Bom dia Geraldo! Tudo bem?
Parabéns pela reportagem!!!
Não há nada mais gratificante do que ver aquela sementinha que você plantou lá trás, virar uma grande àrvore e dar frutos!!!!!
Sinto-me privilegiado de ter feito parte desta sua caminhada, seu esforço e dedicação. Foram muitos os obstáculos, mas todos foram vencidos com garra e dedicação!!!!
Mais uma vez Parabéns!!! Muito Sucesso à você!!!!
Jair

Comentário: 

Parabéns amigo querido , nossas lutas não foram em vão
temos muito que agradecer por esta oportunidades que a UNICAMP nós deu e que soubemos aproveitar com grande sabedoria , está ai as nossas conquistas pois veio através
de muito trabalho E PERSEVERANÇA .
Jessi Analista Contratos/HC.

Comentário: 

Parabéns!! Geraldo
Você merece, pelo esforço e pela pessoa que você é
Teresa

Comentário: 

Caro Geraldo: Fico feliz em ter sido lembrado por ti nesta matéria, o que muito me lisonjeia.
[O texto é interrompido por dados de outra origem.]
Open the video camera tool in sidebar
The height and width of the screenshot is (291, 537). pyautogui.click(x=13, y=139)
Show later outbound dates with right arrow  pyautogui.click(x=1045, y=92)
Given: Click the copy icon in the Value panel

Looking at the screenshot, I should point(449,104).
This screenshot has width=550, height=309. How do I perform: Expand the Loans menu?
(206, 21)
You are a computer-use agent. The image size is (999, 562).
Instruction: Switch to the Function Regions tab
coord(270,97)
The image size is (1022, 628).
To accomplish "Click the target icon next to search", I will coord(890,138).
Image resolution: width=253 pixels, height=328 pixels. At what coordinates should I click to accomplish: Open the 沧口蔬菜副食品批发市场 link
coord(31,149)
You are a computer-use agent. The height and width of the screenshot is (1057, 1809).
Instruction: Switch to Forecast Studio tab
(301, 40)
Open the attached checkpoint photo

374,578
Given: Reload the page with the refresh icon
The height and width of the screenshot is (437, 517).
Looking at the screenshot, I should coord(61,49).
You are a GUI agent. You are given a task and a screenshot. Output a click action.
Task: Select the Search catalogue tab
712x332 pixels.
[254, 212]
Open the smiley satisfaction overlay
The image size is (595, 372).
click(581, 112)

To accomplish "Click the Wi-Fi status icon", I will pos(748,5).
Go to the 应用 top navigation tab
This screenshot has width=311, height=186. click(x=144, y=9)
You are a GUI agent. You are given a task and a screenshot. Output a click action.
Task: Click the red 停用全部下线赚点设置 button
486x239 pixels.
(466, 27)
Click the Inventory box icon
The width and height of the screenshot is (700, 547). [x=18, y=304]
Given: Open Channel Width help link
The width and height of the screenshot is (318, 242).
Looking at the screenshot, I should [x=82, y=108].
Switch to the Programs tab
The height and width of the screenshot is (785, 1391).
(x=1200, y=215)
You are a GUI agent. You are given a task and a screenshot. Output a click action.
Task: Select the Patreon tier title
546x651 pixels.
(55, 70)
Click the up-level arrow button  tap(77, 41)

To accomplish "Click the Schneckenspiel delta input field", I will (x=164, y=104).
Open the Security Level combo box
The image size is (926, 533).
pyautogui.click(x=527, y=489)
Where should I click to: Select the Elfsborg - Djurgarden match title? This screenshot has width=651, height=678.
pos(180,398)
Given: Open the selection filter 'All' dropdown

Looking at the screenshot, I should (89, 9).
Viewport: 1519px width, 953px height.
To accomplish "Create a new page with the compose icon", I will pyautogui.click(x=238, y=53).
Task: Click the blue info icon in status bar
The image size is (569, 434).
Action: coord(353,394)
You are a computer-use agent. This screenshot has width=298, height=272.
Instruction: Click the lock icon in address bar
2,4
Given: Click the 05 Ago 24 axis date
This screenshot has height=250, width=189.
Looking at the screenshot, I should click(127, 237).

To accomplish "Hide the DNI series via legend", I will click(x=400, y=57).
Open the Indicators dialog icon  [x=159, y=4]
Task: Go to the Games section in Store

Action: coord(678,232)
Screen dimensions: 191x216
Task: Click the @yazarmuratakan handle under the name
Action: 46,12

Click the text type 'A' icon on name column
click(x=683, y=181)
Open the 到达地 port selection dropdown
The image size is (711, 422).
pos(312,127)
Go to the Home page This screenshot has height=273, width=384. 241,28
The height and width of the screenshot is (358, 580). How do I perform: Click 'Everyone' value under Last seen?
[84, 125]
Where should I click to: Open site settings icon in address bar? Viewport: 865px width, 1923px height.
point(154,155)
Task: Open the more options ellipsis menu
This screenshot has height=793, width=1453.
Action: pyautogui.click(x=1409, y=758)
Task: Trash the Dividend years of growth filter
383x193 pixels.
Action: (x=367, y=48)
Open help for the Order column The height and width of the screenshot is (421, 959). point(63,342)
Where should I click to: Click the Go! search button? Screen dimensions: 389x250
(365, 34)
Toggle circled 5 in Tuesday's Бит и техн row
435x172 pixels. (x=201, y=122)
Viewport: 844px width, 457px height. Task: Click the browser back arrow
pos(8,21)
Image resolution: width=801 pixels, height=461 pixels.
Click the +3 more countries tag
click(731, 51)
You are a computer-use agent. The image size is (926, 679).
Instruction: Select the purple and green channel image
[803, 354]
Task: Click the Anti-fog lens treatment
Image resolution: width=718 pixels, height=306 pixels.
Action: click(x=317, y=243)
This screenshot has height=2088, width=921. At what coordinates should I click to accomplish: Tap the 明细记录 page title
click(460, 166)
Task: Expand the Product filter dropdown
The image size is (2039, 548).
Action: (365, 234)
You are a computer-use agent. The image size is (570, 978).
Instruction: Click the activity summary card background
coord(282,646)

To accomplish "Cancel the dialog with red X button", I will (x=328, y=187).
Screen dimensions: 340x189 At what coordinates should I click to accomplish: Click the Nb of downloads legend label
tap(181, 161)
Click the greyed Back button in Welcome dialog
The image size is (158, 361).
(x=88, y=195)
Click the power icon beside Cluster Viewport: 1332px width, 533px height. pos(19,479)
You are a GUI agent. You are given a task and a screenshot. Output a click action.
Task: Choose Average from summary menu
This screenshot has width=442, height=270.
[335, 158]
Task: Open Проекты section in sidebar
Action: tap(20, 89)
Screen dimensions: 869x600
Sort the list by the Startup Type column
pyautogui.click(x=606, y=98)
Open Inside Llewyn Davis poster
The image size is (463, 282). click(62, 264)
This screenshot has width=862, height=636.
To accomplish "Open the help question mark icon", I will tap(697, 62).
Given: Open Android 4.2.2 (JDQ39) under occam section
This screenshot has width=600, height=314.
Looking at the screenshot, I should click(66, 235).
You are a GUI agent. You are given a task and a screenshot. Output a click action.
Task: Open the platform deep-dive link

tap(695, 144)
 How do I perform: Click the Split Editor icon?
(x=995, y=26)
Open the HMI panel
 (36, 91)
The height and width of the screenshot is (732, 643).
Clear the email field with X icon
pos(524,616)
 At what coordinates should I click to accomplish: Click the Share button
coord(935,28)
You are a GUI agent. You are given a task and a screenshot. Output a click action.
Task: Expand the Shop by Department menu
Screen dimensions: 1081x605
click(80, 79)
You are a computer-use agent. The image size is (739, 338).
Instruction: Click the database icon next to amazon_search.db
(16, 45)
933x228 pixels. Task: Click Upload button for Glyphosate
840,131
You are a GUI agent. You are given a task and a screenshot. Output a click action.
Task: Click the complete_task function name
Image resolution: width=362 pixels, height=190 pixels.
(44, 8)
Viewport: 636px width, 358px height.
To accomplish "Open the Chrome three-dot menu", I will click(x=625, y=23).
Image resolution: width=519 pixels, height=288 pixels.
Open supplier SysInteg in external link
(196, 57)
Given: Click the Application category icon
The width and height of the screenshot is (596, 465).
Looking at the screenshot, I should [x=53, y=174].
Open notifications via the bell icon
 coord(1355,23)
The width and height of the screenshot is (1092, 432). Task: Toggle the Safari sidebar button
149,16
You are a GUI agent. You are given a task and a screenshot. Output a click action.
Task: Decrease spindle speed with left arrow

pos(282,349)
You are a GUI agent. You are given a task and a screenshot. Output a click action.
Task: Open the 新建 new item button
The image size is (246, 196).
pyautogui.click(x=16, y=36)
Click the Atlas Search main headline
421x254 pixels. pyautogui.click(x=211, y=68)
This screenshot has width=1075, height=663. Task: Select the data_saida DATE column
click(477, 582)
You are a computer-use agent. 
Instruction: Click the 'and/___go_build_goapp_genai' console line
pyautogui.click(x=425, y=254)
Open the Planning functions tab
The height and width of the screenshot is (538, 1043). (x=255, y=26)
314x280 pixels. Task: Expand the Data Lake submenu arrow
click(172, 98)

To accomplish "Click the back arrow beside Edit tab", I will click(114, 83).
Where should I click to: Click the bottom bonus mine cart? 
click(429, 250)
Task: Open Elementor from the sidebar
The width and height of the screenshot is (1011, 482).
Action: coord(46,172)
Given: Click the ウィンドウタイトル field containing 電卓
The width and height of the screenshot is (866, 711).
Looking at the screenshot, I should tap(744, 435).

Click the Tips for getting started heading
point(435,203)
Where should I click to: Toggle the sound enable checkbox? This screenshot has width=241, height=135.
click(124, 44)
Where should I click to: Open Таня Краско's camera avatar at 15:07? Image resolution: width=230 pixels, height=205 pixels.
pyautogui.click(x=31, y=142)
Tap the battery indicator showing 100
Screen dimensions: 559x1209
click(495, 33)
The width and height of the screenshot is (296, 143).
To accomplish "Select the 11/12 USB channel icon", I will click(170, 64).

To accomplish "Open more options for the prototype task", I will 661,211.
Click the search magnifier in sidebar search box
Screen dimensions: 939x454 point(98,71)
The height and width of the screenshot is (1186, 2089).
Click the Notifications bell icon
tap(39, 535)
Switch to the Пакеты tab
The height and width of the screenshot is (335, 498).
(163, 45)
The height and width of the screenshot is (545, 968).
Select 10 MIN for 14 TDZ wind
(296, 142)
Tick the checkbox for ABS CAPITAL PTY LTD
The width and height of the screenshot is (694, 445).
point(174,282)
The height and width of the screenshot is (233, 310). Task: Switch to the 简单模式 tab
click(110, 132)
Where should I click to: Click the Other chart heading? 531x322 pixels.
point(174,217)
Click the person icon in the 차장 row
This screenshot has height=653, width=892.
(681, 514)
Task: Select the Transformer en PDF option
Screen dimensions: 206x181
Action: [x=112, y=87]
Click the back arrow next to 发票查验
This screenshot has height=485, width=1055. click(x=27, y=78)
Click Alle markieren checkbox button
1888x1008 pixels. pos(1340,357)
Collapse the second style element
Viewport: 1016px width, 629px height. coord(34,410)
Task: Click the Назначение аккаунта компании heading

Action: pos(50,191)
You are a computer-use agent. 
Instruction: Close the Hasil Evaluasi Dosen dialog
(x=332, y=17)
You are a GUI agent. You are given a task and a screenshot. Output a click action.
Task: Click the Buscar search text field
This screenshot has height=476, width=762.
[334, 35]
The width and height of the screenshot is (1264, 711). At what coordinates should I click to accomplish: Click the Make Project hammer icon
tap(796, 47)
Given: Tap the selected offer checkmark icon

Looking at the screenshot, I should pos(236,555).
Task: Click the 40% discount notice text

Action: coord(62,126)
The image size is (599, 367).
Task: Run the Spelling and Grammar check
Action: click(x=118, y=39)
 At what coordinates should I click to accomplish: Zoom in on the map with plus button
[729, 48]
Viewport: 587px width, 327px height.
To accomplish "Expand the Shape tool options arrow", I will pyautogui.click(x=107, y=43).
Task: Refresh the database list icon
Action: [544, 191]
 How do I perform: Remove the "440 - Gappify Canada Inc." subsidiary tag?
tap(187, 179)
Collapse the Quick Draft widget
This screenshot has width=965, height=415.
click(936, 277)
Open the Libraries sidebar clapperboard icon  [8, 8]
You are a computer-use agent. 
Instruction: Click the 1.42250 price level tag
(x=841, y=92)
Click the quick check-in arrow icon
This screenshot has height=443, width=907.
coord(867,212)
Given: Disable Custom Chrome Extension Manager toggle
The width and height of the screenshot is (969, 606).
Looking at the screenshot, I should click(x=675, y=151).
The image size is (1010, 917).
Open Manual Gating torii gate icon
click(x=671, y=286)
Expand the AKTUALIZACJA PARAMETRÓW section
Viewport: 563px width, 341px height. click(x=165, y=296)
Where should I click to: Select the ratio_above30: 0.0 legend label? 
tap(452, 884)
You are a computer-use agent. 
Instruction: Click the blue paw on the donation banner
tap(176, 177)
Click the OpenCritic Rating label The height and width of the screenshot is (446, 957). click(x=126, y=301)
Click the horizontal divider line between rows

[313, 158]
Tive a oportunidade em lhe ensinar algumas técnicas que hoje vejo você as colocando em prática; quando esteve comigo na Seção de Multimeios da Faculdade de Educação e na Produção e Pós-Produção da Web Rádio Unicamp entre os anos 2006 e 2012. A última continua transmitindo a programação científico-cultural desta universidade que deu a nós tantos subsídios para ser o que somos... Parabéns amigo... e avante!!!! HUMBERTO PRADO - Radialista

webradio@rtv.unicamp.br

Comentário: 

Parabéns Geraldo, você merece!
Que Deus continue sempre te iluminando!
Daniel - CAC/Preac

Comentário: 

Agradeço de coração todo carinho dos amigos não só os que eu trabalhei junto, mas os que eu convivo em minha vida nesta universidade e fora dela foram tantas pessoas, que só mente Deus pra me ajudar lembrar, me perdoe se não citei seu nome, mas uma coisa vocês pode ter certeza lembro-me de cada rosto quando inicio um novo projeto de vida.
Quantos amigos me deram aulas, quantos me escutarão e corrigirão, quantos ajudei e fui ajudado.
Um enorme abraço a todos (as)
Em especial minha esposa querida Dilva de Carvalho.